[[ STUDY MATERIAL, beginning ]]
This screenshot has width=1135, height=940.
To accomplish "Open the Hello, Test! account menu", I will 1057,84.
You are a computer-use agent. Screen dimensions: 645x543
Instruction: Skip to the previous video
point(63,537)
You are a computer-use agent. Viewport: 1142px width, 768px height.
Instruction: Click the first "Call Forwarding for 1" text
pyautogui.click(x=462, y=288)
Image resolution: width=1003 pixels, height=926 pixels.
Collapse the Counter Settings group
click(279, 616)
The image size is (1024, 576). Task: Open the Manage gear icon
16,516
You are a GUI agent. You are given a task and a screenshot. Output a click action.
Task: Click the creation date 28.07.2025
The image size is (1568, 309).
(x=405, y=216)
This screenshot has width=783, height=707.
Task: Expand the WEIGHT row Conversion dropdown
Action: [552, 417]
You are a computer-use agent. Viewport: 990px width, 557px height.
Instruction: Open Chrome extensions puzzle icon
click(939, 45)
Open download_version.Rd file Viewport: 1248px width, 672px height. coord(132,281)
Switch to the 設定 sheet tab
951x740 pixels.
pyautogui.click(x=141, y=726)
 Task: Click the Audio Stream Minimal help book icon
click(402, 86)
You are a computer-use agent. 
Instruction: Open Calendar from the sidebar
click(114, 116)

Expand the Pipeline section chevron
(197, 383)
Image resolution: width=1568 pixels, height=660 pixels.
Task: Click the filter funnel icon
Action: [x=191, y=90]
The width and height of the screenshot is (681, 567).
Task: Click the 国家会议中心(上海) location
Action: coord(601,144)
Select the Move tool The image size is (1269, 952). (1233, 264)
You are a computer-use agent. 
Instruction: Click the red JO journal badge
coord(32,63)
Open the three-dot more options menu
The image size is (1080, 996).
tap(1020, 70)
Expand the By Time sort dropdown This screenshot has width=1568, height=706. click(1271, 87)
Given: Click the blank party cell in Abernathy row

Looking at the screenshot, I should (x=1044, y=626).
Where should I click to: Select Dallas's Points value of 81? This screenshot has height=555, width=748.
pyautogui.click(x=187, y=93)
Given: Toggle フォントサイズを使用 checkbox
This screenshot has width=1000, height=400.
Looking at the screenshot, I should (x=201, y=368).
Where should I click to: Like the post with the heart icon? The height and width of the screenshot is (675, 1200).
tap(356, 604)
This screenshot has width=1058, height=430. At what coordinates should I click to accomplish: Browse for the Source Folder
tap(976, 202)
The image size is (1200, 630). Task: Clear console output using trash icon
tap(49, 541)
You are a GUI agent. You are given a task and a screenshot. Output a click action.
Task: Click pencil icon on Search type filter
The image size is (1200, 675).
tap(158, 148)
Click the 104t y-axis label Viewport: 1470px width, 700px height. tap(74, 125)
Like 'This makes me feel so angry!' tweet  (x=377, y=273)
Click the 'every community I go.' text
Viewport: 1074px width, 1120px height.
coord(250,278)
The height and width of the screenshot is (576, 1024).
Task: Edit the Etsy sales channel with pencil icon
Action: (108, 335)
[[ STUDY MATERIAL, end ]]
**PROBLEM DETAILS:** All the lines above need to be printed again, exactly.

**EXERCISE OUTPUT:**
This screenshot has width=1135, height=940.
To accomplish "Open the Hello, Test! account menu", I will 1057,84.
You are a computer-use agent. Screen dimensions: 645x543
Instruction: Skip to the previous video
point(63,537)
You are a computer-use agent. Viewport: 1142px width, 768px height.
Instruction: Click the first "Call Forwarding for 1" text
pyautogui.click(x=462, y=288)
Image resolution: width=1003 pixels, height=926 pixels.
Collapse the Counter Settings group
click(279, 616)
The image size is (1024, 576). Task: Open the Manage gear icon
16,516
You are a GUI agent. You are given a task and a screenshot. Output a click action.
Task: Click the creation date 28.07.2025
The image size is (1568, 309).
(x=405, y=216)
This screenshot has width=783, height=707.
Task: Expand the WEIGHT row Conversion dropdown
Action: [552, 417]
You are a computer-use agent. Viewport: 990px width, 557px height.
Instruction: Open Chrome extensions puzzle icon
click(939, 45)
Open download_version.Rd file Viewport: 1248px width, 672px height. coord(132,281)
Switch to the 設定 sheet tab
951x740 pixels.
pyautogui.click(x=141, y=726)
 Task: Click the Audio Stream Minimal help book icon
click(402, 86)
You are a computer-use agent. 
Instruction: Open Calendar from the sidebar
click(114, 116)

Expand the Pipeline section chevron
(197, 383)
Image resolution: width=1568 pixels, height=660 pixels.
Task: Click the filter funnel icon
Action: [x=191, y=90]
The width and height of the screenshot is (681, 567).
Task: Click the 国家会议中心(上海) location
Action: coord(601,144)
Select the Move tool The image size is (1269, 952). (1233, 264)
You are a computer-use agent. 
Instruction: Click the red JO journal badge
coord(32,63)
Open the three-dot more options menu
The image size is (1080, 996).
tap(1020, 70)
Expand the By Time sort dropdown This screenshot has width=1568, height=706. click(1271, 87)
Given: Click the blank party cell in Abernathy row

Looking at the screenshot, I should (x=1044, y=626).
Where should I click to: Select Dallas's Points value of 81? This screenshot has height=555, width=748.
pyautogui.click(x=187, y=93)
Given: Toggle フォントサイズを使用 checkbox
This screenshot has width=1000, height=400.
Looking at the screenshot, I should (x=201, y=368).
Where should I click to: Like the post with the heart icon? The height and width of the screenshot is (675, 1200).
tap(356, 604)
This screenshot has width=1058, height=430. At what coordinates should I click to accomplish: Browse for the Source Folder
tap(976, 202)
The image size is (1200, 630). Task: Clear console output using trash icon
tap(49, 541)
You are a GUI agent. You are given a task and a screenshot. Output a click action.
Task: Click pencil icon on Search type filter
The image size is (1200, 675).
tap(158, 148)
Click the 104t y-axis label Viewport: 1470px width, 700px height. tap(74, 125)
Like 'This makes me feel so angry!' tweet  (x=377, y=273)
Click the 'every community I go.' text
Viewport: 1074px width, 1120px height.
coord(250,278)
The height and width of the screenshot is (576, 1024).
Task: Edit the Etsy sales channel with pencil icon
Action: (108, 335)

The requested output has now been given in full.